Lightning's Children
Lightning’s Children is a fever dream of a novel in which a columnist’s whims set his community ablaze.
In John Logue’s satirical novel Lightning’s Children, a columnist publishes a raunchy piece without considering his varied, wide audience first.
In 1972 in Atlanta, Alec Spotsworth is bored. But because he writes a daily column for the The Observer, he is able to pen an ode to women’s panties. It passes by the paper’s editors, who each believe that someone else will stop it down the line, and makes it to print. It sends Atlanta into an uproar.
Some are angry that the newspaper would publish something so salacious; others are turned on, and hope for more from the writer. Then Spotsworth meets Tennie (who did not read the column) at a column-inspired protest; he joins her on a whirlwind adventure that culminates with a party that she throws to celebrate him.
Tennie is twenty-six and constructed as a trope; though manic, she’s the dream girl who counters Spotsworth’s middle-aged mediocrity. She gives him attention, resulting in his new confidence. Before Tennie, Spotsworth had no sense of purpose.
The people in Spotsworth’s orbit are covered in interspersed scenes, including The Observer‘s publisher and his fellow Atlanta citizens. The book tracks their activities on the day they read Spotsworth’s column, and their quirks result in humor and a community flavor, so that they noticeably contrast with Spotsworth’s mundane behavior. But their oddness is exaggerated without need: Tennie insists on going barefoot, for example, even when working as a surgical assistant.

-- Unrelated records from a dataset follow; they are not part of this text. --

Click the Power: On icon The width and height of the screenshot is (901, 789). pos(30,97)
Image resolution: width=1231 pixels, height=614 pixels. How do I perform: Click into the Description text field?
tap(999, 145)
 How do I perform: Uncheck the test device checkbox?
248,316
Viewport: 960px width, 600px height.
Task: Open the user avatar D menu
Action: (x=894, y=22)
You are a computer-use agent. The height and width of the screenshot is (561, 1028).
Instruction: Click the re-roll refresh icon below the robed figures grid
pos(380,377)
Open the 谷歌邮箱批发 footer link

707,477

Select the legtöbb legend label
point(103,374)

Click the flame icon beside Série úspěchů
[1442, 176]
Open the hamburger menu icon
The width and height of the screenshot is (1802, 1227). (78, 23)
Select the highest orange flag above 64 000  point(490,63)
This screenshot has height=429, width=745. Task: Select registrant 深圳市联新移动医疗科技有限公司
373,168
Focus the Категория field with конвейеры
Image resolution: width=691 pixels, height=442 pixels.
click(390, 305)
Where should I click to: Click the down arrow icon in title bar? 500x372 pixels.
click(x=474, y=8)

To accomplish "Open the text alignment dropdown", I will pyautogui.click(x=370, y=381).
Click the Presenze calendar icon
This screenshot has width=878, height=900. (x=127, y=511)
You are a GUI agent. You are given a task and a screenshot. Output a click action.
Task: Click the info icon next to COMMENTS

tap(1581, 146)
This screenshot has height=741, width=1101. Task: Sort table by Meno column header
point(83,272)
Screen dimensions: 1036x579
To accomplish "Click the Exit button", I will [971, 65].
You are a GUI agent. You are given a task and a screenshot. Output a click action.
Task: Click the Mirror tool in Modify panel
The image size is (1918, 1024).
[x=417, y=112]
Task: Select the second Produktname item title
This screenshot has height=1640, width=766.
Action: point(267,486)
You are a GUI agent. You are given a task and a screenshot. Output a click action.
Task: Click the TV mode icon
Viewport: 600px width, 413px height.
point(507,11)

Despite instances of genuine humor, most of the book’s situations and characters are quirky for quirkiness’s sake, obscuring the text’s thematic purposes. Still, excluding Spotsworth’s fragmented, disjointed columns, which verge on misogynistic, the prose includes intelligent turns of phrase and clear observations, even though its excessive modifiers slow its progression.
The book ends in the middle of its action, just after Tennie’s party. Spotsworth seems to face no consequences for writing his erotic pieces, and any future relationship between Spotsworth and Tennie is not acknowledged. Despite the book’s commentary on peoples’ reactions to the column, it evades a moral or journalistic stance; even after witnessing the wide-ranging reactions to his column, Spotsworth continues to disregard his audience, only writing a steamier column the next day.
Lightning’s Children is a fever dream of a novel in which a columnist’s whims set his community ablaze.